We have yet to embrace the truth as lived by Jesus and modern-day prophets such, as Mohandas Gandhi and Martin Luther King Jr.; we must "be the change" we seek. They demonstrated that "there is a power in our hearts more powerful than the power of bullets."

And this divine power was never meant to be only a private affair between the individual and his or her God, but rather to be used in the entire geopolitical spectrum. If we are to be conduits for peace in the world, it is essential that we move beyond all nationalistic and ego-centered thinking and enact a higher spiritual reality.

I don't claim to have specific answers to current world problems, but I do know something about the essential mindset or attitude required in addressing them. The new politics of Barack Obama gives me hope in this direction.

But he cannot do this by himself. If peace is what we want, then we as Americans citizens have a responsibility to represent sanity. We must understand that this is not a matter of good versus evil, justice for injustice. We are caught in a trap of insanity versus insanity where nobody wins.

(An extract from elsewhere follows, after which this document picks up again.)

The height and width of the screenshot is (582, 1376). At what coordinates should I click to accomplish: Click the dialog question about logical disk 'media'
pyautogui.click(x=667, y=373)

As long as an unexamined thought system of separation, blame, hate and guilt is allowed to dominate the world, violence in all its destructive forms will continue, perhaps even making the human race extinct.

If all we do is judge others for their evil actions and do not heal the part of our minds that share the same unloving thought system, then nothing meaningful will change. We might win the war militarily, but lose the war on the levels that mean the most.

The time has come to stop seeing ourselves as only American, Muslim, Christian, conservative or liberal. We are called to rise above the battleground and put an end to what President Franklin Roosevelt called the "beginnings of all war."

Harold L. Lott is a Gainesville resident.